Mutton-suet is used in the manufacture of common candles, with a proportion of ox-tallow. Minced suet, subjected to the action of high-pressure steam in a digester, at two hundred and fifty or two hundred and sixty degrees of Fahrenheit, becomes so hard as to be sonorous when struck, whiter, and capable, when made into candles, of giving very superior light. Stearic candles, the invention of the celebrated Guy Lussac, are manufactured solely from mutton-suet.

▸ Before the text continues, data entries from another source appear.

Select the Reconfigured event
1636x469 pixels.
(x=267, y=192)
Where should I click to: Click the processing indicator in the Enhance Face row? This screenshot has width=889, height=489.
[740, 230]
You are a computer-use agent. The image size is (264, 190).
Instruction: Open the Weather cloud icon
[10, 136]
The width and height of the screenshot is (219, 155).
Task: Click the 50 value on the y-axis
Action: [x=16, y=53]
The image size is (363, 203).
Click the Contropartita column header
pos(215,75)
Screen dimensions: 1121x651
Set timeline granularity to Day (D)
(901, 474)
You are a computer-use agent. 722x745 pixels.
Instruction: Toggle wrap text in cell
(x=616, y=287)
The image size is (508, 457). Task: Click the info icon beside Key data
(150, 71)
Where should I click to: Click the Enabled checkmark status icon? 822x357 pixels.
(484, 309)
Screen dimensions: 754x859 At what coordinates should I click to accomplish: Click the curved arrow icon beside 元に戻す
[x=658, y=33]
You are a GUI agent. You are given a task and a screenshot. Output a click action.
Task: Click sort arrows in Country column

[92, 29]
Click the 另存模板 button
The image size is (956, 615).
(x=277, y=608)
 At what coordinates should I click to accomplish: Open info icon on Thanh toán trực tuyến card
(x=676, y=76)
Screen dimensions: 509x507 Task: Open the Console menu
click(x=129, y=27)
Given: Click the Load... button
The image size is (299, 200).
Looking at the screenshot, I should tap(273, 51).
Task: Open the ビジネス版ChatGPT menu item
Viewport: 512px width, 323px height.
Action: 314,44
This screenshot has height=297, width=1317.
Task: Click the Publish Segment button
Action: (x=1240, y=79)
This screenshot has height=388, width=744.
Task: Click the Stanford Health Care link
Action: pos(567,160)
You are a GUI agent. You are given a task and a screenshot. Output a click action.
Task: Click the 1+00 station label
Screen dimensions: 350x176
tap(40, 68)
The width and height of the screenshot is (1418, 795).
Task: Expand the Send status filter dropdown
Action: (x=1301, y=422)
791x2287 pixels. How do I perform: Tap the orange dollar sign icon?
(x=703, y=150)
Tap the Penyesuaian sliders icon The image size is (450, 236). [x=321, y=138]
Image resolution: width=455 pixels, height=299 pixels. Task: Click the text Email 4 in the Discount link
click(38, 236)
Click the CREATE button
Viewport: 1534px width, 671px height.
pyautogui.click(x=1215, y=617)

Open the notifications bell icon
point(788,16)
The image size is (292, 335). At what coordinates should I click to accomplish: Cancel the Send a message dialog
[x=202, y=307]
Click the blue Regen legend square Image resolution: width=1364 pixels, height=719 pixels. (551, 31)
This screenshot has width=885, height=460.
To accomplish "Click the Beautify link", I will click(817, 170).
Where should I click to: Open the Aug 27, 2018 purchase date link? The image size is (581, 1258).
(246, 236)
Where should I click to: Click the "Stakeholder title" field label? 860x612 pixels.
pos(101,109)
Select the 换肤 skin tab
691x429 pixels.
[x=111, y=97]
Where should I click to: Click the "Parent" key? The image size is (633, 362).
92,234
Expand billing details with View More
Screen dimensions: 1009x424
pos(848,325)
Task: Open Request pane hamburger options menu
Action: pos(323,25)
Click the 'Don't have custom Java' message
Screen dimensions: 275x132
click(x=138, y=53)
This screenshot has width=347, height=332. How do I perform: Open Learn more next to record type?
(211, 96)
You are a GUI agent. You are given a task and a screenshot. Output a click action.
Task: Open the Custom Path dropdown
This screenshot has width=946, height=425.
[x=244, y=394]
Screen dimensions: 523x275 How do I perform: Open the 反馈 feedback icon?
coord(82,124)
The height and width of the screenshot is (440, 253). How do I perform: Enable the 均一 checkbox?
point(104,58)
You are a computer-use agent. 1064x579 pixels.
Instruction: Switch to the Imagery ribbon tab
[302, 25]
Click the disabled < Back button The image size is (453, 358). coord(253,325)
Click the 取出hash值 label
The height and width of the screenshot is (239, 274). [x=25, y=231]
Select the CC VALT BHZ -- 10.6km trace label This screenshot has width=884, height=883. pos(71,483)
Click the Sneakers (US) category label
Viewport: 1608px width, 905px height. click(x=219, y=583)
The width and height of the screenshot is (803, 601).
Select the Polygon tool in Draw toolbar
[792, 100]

Besides the fat, the intestines of sheep are manufactured into various articles of luxury and utility, which pass under the absurd name of catgut. All the intestines of sheep are composed of four layers, as in the horse and cattle. The outer, or peritoneal one, is formed of that membrane, by which every portion of the belly and its contents is invested, and confined in its natural and proper situation. It is highly smooth and polished, and secretes a watery fluid which contributes to preserve that smoothness, and to prevent all friction and concussion during the different motions of the animal. The second is the muscular coat, by means of which the contents of the intestines are gradually propelled from the stomach to the rectum, thence to be expelled when all the useful nutriment is extracted. The muscles, as in all the other intestines, are disposed in two layers, the fibres of the outer coat taking a longitudinal direction, and the inner layer being circular—an arrangement different from that of the muscles of the œsophagus, and in both beautifully adapted to the respective functions of the tube. The submucous coat comes next. It is composed of numerous glands, surrounded by cellular tissue, and by which the inner coat is lubricated, so that there may be no obstruction to the passage of the food. The mucous coat is the soft villous one lining the intestinal cavity. In its healthy state, it is always covered with mucus; and when the glands beneath are stimulated, as under the action of physic, the quantity of mucus is increased; it becomes of a more watery character; the contents of the intestines are softened and dissolved by it; and by means of the increased action of the muscular coat, which, as well as the mucous one, feels the stimulus of the physic, the fæces are hurried on more rapidly and discharged.